*** Opening of SELECTED TEXT ***

(CNN) -- For most of his life, Marlon Jackson was shy. He was the kind who would stand in the corner at a party swaying side-to-side, quietly sipping on a beer while others danced and socialized.
"We called him Fudgie," Marlon's cousin, Juarez Jackson, said. "Fudgie was a great cousin with a smile that could light up an entire room. He was not the person with the most words, but he had a great sense of humor and personality."
CNN first learned about Marlon when his name was added to the Home & Away database, an interactive memorial for the troops who have lost their lives fighting in the Iraq and Afghanistan wars. Thanks to Juarez, we were given an opportunity to learn more.
Marlon was nicknamed Fudgie after a character in a reggae song who was known for being outgoing and was quite the ladies man, someone who Marlon was not. Juarez, a native of Kingston, Jamaica, explained that it is common in Jamaican culture to give someone a nickname that is opposite of who they really are.
"If someone's big, we call them smally. If they're tall, we call them shorty," Juarez said. "It was kind of a play on him not being that outgoing and him being a real introvert."
Marlon was born in Jamaica and adopted at nine by Leighton Jackson and Lois La Grenade and a few years later, he moved to New Jersey with his adopted father.
Around 14, his cousins in Georgia, who he would visit often, dubbed him Fudgie. He often introduced himself to others using the obverse nickname.
"He loved it," Juarez said. "Everybody called him Fudgie, and he got a big kick out of it."
Marlon might have been quiet, but according to Juarez, when he did talk, he always had something interesting to say.
"Some people, they don't need to say anything and they just have that way about them," Juarez said. "Everyone listened when he said something because he rarely spoke. (Marlon was) just very on point with the words that came out of his mouth."
But when Marlon enlisted with the U.S. Army in 1999, Juarez saw a big change in his cousin's personality. He started to break out of his shell and became more confident in himself, something his cousin wants people to remember.
"I want people to remember him giving it all but also remember how the service made him better," Juarez said. "I saw how great Marlon had become as an individual. He still had his introvert self, but he was just way more confident, way more powerful as a person. It was great to see that, and I know it was the Army that brought that out of him. I don't think there is anywhere else that could have done that to him like the service did."
When Marlon enlisted, it had been almost a decade since the United States was directly involved in a war. It never crossed his cousin's mind that one day he might see combat.
"The most war you'd hear going on is between Biggie and Tupac and they just passed away," Juarez said. "You never thought about any global war going on. That was in the back of our minds."

*** Close of SELECTED TEXT ***

INSTRUCTIONS:
a) Translate this sentence from the article about Marlon Jackson into Spanish: "Marlon might have been quiet, but according to Juarez, when he did talk, he always had something interesting to say."
b) Pick up the article about Marlon Jackson after its last sentence and continue it for a few paragraphs.
You won't need the lines that come after the article about Marlon Jackson.

*** Opening of SUPPLIED RECORDS ***

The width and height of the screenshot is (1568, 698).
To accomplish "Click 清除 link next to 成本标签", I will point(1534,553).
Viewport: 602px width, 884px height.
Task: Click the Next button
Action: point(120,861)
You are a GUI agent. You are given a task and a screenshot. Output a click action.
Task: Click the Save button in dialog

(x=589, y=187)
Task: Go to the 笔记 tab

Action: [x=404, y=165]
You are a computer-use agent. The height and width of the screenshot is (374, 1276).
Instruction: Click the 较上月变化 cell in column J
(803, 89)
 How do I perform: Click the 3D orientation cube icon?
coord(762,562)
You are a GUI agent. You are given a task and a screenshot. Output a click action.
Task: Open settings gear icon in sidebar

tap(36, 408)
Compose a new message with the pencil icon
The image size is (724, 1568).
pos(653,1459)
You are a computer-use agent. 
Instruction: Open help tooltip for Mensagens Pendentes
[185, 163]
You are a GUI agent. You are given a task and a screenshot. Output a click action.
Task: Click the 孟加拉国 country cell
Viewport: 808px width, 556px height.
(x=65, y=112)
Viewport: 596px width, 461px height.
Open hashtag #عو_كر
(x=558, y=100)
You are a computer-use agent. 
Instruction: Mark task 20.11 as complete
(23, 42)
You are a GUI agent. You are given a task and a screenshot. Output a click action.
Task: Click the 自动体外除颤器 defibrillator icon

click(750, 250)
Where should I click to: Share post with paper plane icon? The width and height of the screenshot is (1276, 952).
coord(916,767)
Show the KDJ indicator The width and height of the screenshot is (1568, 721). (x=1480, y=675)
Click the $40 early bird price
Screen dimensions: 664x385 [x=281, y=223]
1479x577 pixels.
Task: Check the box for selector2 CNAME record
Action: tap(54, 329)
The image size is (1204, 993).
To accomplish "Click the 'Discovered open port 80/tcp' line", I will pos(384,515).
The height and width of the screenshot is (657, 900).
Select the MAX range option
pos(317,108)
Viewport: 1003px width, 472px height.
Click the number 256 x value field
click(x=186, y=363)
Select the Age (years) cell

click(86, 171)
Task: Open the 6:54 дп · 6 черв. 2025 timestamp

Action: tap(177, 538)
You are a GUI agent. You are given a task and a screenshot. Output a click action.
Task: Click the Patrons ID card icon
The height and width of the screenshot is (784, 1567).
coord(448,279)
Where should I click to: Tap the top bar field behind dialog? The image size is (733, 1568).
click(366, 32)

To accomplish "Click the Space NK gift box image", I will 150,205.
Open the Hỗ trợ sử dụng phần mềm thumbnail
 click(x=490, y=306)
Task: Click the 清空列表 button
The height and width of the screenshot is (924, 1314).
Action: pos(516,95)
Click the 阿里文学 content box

*** Close of SUPPLIED RECORDS ***

ANSWER SECTION:
a) Puede que Marlon fuera callado, pero según Juarez, cuando hablaba, siempre tenía algo interesante que decir.

b)
Even when Marlon was deployed to Iraq in March of 2003, Juarez never thought that Fudgie might not return. But when his uncle told him on November 13, 2003, that Marlon had been killed by a roadside bomb two days prior, on Veterans Day, his whole life changed.
"In you 20s, you don't think that someone is going to pass away. You just don't think that someone is going to be 25 and not be here anymore," Juarez said. "It was kind of hard to believe."
At the time of Marlon's death, Juarez was in college studying computer science. He had known since he was in the sixth grade that he wanted to be a software engineer, but he did not know in what capacity until his younger brother started working in the defense industry and cousin Marlon enlisted in the Army.
"It was an encouragement to me to do something that I thought was more meaningful," Juarez said. "What Marlon did, what soldiers do, that makes a difference. That's shaping the world. That's shaping the future."
Juarez started working for the defense industry in 2005 as a software engineer, and one of his first projects involved outfitting U.S. military Humvees with armor that could help protect troops from rocket-propelled grenades and improvised explosive devices, something that Juarez believes could have possibly saved his cousin.
Juarez is still with the defense industry, working side-by-side with service members from all around the world. He knows that what he and his fellow engineers do makes a difference, and he loves that they are all working towards the same goal: helping the brave men and women serving in the armed forces.
"I think (Marlon) would have been proud of the accomplishments that my brother and I have made," Juarez said. "I am just kind of disappointed that he's not here to share in some of this."
But to this day, Juarez can't say has bad feelings about his cousin going to war.
"He did an admirable thing. He did something that I think is one of the highest callings you can have in life -- to serve other people. He did that with zeal and gusto, and no one had to pull him dragging to do it. He did it because he wanted to do it, and he knew it was something that would make him better."